• _ИСХОДНЫЙ ТЕКСТ_:
================
Блокнот мой намок, и шариковая ручка скользила по бумаге, почти не оставляя на ней следов. Внезапно я почувствовал, как чья-то рука довольно решительно взяла меня за локоть.
- Вы кто такой? - услышал я хрипловатый голос. Он звучал жестко и недоброжелательно. В упор на меня глядели два глаза - Два горячих угля на темно-шафрановом лице. Колюче топорщились седоватые, коротко подстриженные усики.
- Я корреспондент, - ответил я.
- Откуда? - продолжал наседать человек.
Теперь я разглядел его всего. Средних лет. В потертой пластиковой куртке и мятых темно-синих брюках с масляными пятнами. В руке металлический чемоданчик, из тех, в которых носят инструмент. Мастеровой человек. Наверное, с какой-нибудь бензозаправочной станции.
- Откуда? - переспросил он требовательно, и голос его не предвещал ничего хорошего.
- Фром Юнайтед Нейшнз, из ООН, - сказал я по привычке вынужденного конспиратора.
- Из какой страны? - напирал негр.
- Из Советского Союза, - сказал я.
- Фром Раша?1
1 (Из России?)
- Фром Раша.
По лицу человека расползлось какое-то странное выражение. Глаза, буравившие меня насквозь, вдруг словно выключились, обратились внутрь. Человек замолчал, пауза затягивалась.
- Я видел кукольный театр Образцова, - сказал он вдруг.
- Ну и как?
- Тремендоз! Великолепно!
Человек улыбался, и я заметил, что у него мягкий овал подбородка и седоватые, коротко подстриженные усики так симпатично выделялись на темно-шафрановой коже.
Человек помолчал, словно прислушиваясь к своим мыслям.
- То, что вы есть... - медленно, подбирая слова, сказал он, - это хорошо. Нашим, там... - он покрутил пальцем над головой, - приходится считаться. Если бы вас не было, эти бы, - он показал в сторону полицейских, - совсем нас измордовали.
Он внимательно смотрел мне в глаза - понял ли я его?
Дождь выплеснул на асфальт клейкий рубин светофоров. Ярче наливались неоновые трубки вывесок. Смеркалось. Небесный душ по-прежнему сыпал холодную мелкую сечку. Но стало тепло и уютно. И казалось, не причиняли уже никаких неудобств ни рубашка, прилипшая к спине, ни хлюпающие ботинки.
Если бы кто-то рассказал мне о такой встрече, я бы, наверное, усомнился в достоверности рассказа. Чего доброго, подумал бы даже: приукрасил, приятель, присочинил. Уж больно все хорошо, "правильно". Что греха таить, далеко не всегда трудовой американец встречает объятиями советского человека.
================
• _ПРЕДОСТАВЛЕННЫЕ ЗАПИСИ_:
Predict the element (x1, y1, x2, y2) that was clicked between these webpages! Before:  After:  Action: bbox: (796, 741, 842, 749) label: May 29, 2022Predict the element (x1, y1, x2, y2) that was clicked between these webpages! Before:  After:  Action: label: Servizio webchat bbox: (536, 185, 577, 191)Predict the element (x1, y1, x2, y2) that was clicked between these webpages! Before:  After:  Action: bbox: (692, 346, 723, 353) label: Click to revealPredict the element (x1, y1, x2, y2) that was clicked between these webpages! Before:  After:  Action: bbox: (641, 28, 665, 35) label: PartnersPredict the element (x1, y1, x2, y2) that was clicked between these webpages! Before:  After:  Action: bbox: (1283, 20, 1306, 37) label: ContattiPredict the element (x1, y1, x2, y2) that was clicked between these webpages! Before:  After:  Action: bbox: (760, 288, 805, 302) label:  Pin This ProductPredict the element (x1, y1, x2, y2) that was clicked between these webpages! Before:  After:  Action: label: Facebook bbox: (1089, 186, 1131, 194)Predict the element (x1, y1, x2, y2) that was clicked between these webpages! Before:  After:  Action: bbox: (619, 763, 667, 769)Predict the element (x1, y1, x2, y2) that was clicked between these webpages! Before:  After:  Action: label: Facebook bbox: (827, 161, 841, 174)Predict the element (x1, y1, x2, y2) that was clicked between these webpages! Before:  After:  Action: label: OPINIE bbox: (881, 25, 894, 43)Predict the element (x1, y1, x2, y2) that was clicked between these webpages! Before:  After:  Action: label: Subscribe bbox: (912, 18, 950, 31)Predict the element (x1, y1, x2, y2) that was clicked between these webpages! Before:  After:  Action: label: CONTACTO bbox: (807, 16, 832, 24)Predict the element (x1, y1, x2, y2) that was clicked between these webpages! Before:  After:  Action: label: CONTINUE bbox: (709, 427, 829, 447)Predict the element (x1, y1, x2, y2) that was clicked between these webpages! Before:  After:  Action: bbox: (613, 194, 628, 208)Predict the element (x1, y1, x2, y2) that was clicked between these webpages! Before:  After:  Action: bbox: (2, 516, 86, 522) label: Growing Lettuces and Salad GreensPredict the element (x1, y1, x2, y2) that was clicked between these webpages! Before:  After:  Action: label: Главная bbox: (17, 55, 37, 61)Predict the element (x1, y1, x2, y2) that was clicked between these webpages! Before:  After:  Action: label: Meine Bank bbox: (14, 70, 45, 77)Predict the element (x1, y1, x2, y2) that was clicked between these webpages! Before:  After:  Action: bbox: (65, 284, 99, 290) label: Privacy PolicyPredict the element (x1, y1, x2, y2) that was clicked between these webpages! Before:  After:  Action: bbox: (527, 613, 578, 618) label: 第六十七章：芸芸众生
================
• _ЗАДАНИЕ_: Воспроизведите фрагмент исходного текста от слов «- Вы кто такой?» до слов «какой-нибудь бензозаправочной станции.» включительно, подставив «журналист» вместо «корреспондент». Записи никак не связаны с исходным текстом.

• _ВАШЕ РЕШЕНИЕ_:
- Вы кто такой? - услышал я хрипловатый голос. Он звучал жестко и недоброжелательно. В упор на меня глядели два глаза - Два горячих угля на темно-шафрановом лице. Колюче топорщились седоватые, коротко подстриженные усики.
- Я журналист, - ответил я.
- Откуда? - продолжал наседать человек.
Теперь я разглядел его всего. Средних лет. В потертой пластиковой куртке и мятых темно-синих брюках с масляными пятнами. В руке металлический чемоданчик, из тех, в которых носят инструмент. Мастеровой человек. Наверное, с какой-нибудь бензозаправочной станции.